Runtime Word-Data Layer — Design (PHON-93, rescoped)¶
Date: 2026-05-05
Status: Spec — pending user review
Branch: feature/phon-93-trie-centric-rebuild (off release/v5.2.0)
Tickets: PHON-93 (rescoped — supersedes the trie-centric editor scope; editor + CFG enumerator move to a sibling ticket created at writing-plans handoff per feedback_verify_jira_state.md)
Problem¶
PhonoLex's runtime word data is currently fragmented across three independently-maintained paths to the same source-of-truth:
- Workers API (production,
phonolex.com) — queries Cloudflare D1 over HTTP - v6 generation server — reads four build-time JSON dumps (
norms_dump.json243 MB,vocab_dump.json0.5 MB,phoneme_rates.json1 KB,assoc_graph.json) - PHON-64 spike (and any future Python research) — opens the miniflare D1 SQLite directly, hand-writes a SELECT, hand-defines a
LexEntrydataclass with ~22 cherry-picked columns
Each path ships its own subset of schema knowledge. packages/generation/scripts/build_runtime_data.py maintains a PROPERTY_COLUMNS list as a manual subset of packages/web/workers/scripts/config.py's PropertyDef records — the source-of-truth lives in config.py but consumers don't see it directly. PHON-88's freq-band columns landed in D1 weeks ago but haven't propagated to build_runtime_data.py. This is a sync-drift bug already in production.

Target pointing data:
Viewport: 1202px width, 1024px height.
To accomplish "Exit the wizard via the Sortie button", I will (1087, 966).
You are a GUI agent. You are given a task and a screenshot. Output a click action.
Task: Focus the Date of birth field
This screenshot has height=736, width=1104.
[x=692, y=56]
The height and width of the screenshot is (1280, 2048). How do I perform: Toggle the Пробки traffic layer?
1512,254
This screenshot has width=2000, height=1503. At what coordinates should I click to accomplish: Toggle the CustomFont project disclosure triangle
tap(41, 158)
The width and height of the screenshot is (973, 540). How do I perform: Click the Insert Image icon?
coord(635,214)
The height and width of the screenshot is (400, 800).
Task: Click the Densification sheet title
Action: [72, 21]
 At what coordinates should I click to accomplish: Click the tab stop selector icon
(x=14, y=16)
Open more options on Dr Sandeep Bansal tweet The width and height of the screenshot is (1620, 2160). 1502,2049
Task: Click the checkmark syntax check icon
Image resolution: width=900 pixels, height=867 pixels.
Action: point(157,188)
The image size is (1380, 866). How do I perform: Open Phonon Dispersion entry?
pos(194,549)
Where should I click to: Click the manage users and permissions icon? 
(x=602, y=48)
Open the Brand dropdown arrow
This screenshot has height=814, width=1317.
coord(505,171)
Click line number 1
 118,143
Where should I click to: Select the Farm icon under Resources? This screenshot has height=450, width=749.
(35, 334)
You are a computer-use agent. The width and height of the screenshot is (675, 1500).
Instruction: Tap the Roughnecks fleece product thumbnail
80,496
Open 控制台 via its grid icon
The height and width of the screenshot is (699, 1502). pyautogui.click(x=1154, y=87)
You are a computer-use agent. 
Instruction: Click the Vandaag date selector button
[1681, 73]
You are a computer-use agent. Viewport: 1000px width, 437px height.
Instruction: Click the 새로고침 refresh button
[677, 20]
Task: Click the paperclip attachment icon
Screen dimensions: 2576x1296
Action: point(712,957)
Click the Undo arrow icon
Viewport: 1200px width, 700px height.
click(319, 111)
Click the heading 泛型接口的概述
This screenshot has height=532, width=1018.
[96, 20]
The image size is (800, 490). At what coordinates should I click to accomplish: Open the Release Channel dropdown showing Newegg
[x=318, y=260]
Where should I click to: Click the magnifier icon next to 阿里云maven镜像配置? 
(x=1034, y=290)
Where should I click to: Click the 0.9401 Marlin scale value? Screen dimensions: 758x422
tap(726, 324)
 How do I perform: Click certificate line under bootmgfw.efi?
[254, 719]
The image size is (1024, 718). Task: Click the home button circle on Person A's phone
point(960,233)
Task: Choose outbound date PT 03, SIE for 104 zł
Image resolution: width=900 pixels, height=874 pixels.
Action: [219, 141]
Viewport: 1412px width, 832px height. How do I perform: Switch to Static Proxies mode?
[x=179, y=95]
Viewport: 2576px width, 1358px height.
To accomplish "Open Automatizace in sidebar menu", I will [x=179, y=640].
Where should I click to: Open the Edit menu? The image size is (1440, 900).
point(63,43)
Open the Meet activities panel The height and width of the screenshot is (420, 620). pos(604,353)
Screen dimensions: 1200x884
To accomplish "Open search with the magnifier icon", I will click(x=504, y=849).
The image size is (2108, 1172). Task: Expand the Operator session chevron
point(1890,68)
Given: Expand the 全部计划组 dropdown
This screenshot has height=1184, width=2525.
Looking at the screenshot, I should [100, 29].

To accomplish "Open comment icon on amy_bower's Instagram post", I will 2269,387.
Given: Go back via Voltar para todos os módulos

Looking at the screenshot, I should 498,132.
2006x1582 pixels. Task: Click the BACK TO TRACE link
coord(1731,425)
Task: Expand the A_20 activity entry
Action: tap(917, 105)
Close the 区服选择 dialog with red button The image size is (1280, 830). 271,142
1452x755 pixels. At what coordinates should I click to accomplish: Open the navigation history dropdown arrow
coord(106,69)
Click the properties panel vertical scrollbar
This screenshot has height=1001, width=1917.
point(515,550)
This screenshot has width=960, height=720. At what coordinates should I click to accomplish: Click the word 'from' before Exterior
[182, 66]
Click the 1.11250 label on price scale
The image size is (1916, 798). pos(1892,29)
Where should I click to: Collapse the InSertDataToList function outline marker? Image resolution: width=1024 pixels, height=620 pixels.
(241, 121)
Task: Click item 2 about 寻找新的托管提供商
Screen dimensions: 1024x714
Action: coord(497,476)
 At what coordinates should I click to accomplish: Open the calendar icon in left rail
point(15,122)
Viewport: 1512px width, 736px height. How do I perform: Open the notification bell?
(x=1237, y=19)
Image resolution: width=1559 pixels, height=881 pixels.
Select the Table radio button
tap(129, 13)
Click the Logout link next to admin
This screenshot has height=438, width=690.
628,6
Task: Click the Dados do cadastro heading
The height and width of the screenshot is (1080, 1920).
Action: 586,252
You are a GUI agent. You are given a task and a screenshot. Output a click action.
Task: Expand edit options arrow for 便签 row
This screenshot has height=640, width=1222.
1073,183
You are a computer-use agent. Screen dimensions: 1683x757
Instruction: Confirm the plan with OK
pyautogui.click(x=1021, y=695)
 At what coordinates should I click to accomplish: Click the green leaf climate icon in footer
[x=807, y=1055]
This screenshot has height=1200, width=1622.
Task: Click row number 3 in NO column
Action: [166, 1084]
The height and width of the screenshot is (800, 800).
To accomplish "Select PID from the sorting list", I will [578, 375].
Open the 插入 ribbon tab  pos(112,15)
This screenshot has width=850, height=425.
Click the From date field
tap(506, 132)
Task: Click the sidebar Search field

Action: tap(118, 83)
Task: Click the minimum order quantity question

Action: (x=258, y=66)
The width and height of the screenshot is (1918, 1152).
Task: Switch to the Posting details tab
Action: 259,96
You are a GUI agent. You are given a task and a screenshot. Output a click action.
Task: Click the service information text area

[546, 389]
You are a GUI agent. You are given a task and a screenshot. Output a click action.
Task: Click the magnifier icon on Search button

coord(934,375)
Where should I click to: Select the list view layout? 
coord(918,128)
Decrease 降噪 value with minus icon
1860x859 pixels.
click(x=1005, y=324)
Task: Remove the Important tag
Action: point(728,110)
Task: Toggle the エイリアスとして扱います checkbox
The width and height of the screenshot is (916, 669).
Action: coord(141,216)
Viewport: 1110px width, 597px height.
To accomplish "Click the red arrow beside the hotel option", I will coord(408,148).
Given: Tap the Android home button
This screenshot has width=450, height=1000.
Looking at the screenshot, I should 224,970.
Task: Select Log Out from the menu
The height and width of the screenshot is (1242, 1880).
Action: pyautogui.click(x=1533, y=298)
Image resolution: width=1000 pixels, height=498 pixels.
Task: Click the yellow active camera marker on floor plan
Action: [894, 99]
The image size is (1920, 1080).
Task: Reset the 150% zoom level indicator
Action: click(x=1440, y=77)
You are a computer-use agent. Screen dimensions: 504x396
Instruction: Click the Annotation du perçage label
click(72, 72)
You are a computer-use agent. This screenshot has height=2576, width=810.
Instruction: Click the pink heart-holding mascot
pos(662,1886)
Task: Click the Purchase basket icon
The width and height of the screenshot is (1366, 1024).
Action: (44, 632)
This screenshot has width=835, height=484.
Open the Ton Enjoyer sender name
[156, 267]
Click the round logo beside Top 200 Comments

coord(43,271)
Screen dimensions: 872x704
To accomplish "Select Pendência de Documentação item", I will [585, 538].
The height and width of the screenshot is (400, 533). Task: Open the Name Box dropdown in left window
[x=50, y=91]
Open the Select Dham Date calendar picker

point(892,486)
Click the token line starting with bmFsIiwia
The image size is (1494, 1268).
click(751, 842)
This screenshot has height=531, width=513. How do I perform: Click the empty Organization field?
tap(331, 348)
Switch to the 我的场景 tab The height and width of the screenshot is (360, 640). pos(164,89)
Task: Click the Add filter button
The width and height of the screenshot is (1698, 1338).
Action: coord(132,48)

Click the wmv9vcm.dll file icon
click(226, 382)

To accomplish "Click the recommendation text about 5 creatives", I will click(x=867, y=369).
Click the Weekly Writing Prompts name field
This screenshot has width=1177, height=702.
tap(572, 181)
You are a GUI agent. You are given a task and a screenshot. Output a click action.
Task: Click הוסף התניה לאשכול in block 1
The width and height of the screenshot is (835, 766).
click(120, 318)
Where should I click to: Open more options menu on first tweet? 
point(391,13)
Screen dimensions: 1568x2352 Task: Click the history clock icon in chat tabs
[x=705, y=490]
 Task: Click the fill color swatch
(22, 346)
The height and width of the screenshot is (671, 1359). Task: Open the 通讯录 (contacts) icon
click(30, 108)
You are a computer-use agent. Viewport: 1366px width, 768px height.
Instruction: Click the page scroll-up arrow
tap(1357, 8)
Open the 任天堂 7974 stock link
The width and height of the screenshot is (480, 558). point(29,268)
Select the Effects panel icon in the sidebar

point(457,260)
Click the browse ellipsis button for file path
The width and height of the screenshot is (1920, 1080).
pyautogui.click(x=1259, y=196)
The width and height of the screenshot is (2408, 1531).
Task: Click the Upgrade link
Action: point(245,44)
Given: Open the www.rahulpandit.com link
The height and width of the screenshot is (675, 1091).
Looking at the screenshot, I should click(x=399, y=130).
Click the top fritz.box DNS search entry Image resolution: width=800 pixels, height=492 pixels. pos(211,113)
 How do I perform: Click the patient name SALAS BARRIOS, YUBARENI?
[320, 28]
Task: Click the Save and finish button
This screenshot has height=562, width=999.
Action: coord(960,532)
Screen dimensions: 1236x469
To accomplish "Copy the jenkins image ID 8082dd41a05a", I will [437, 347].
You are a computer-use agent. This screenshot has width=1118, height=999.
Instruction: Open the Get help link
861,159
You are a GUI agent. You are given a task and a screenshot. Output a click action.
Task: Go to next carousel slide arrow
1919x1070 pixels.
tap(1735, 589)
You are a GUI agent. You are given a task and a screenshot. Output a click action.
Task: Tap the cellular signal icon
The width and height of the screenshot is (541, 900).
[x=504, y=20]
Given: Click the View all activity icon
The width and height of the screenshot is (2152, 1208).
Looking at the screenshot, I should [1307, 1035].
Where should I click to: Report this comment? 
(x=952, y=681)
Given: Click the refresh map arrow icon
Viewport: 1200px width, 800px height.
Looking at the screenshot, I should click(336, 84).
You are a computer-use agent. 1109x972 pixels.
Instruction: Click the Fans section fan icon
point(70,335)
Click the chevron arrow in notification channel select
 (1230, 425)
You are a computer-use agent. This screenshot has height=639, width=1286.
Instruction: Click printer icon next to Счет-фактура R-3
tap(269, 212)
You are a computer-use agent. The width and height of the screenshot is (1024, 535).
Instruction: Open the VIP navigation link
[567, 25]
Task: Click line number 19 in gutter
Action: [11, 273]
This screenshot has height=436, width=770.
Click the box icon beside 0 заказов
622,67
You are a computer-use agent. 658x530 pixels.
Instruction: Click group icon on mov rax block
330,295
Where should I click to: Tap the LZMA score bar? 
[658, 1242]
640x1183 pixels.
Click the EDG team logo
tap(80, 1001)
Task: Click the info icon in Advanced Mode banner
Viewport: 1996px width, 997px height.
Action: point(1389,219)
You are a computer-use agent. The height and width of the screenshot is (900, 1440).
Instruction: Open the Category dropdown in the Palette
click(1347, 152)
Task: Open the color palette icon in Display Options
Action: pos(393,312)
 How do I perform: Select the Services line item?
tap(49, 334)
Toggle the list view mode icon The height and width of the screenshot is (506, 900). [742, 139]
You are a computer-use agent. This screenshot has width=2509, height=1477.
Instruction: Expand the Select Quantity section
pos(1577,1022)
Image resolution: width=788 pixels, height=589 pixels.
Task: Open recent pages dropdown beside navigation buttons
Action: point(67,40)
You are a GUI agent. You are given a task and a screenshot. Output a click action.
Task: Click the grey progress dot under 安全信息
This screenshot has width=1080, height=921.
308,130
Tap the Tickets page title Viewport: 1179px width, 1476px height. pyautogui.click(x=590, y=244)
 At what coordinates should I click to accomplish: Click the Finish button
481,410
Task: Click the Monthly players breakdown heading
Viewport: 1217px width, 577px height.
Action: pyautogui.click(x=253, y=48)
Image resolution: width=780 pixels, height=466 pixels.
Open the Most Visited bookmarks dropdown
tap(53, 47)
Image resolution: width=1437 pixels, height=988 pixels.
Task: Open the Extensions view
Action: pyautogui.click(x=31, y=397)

_Given exercise_. Duplicate the passage of the design spec starting with "Tickets: PHON-93 (rescoped" and going on through "handoff per feedback_verify_jira_state.md)".

_Task answer_.
Tickets: PHON-93 (rescoped — supersedes the trie-centric editor scope; editor + CFG enumerator move to a sibling ticket created at writing-plans handoff per feedback_verify_jira_state.md)